During his STPI residency, Lê revisited his 1998 series “Cambodia: Splendor & Darkness,” which wove figuration from Angkor Wat into portraits of Khmer Rouge prisoners—a synthesis of myth and documentary, beauty and barbarism. While that older series was printed on C-print semi-gloss paper, the STPI reboot involves cyanotypes, sculpture and screenprints in weavings of matt paper, into which warp and weft are injected with glints of silvery foil—a nod to traditional silver joss paper burned as offerings to ancestors. Atmospheric and melancholic, Lê’s 35 new, original works (all 2017) at STPI include large-scale wall mural weavings in which he again elides Angkor Wat’s bas-relief elephants, kings and gods with the more infinitely fragile figures of genocide victims.
Splendor & Darkness (STPI) #32 interlaces this imagery into a gorgeous construct spangled with silvery pixel-like squares. Intricate temple motifs dovetail with vague human faces in irregular intervals of pattern and value, conveying a profound sense of dimension. Splendor & Darkness (STPI) #16 depicts multiple stone doorways: dark and shimmery pixel-patterns render this work into baroque abstraction. Unexpectedly, Lê’s intricacies of reflection, texture and design generate a painterly sense of gesture.

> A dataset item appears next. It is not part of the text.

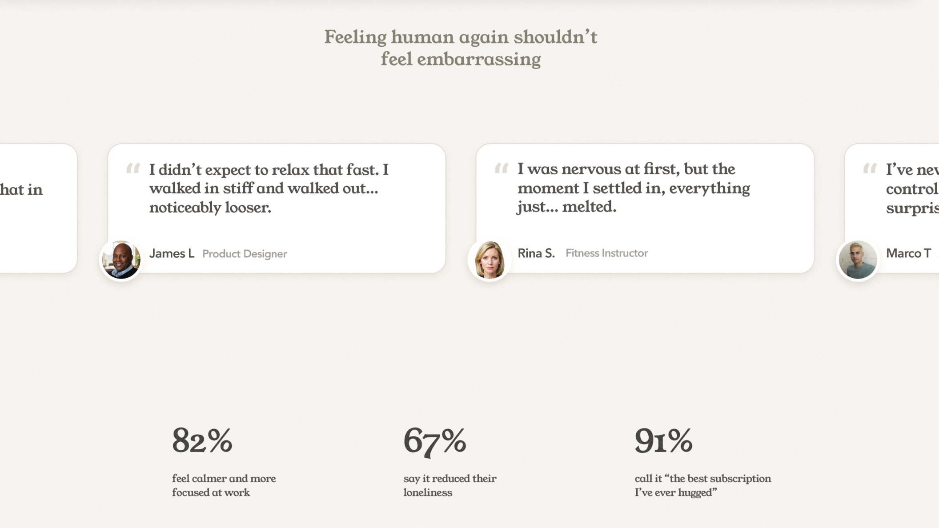The width and height of the screenshot is (939, 528).
Task: Click Rina S.'s avatar photo
Action: click(489, 260)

As further reminders that these are crafted works, several cyanotypes are half-woven, reminiscent of textile wall-hangings. As unwoven “threads” of paper dangle from Splendor & Darkness (STPI) #28, both medium and image—that of a young man—falter in the act of disintegration. Some hangings are woven so tightly that, as in Splendor & Darkness (STPI) #31, elaborate stone imagery virtually fuses into a portrait. Mythical motifs hover around faces like halos, subsuming features, leaving only eyes visible, while lights shining through looser cross-hatched weavings bestow starry specks onto the walls behind them. Splendor & Darkness (STPI) #30 plays with broad woven strips of paper which merge lustrous silver with grey, beige and black contours in a moiré effect. STPI gallery lights ignite reflective silvery glare on certain works; only if viewed indirectly do shattered facets of faces emerge.
The outlier in this show was the installation Adrift in Darkness, Lê’s foray into sculpture. Inspired by the current migrant crisis, Adrift serves as analogous narrative to the exodus of “boat-people” refugees, including his own family, after the Vietnam War. Three ambiguous woven forms are suspended in a darkened gallery; although they resemble rough asteroids “floating in the middle of a dark ocean,” careful inspection of their basket-like facades reveals a profusion of minute, digitally imprinted faces.
Lê deliberately makes visible his craftsman-like processes and manipulations as a way of challenging the authenticity of collective memory. His commentary on Cambodia’s current “landscape” is the 10-meter-long photocollage Empire, a monochrome panorama of temple ruins which dominates STPI’s main gallery. Delicate laser-cut forms of notable Cambodian monuments and memorials are mounted along the work. These low sculptural reliefs hover, ghost-like, above Lê’s imagery of crumbling stone, and cast frail shadows over the debris of what was once a kingdom.
Dinh Q. Lê’s “Monuments and Memorials” is on view at STPI – Creative Workshop & Gallery until 12 May, 2018.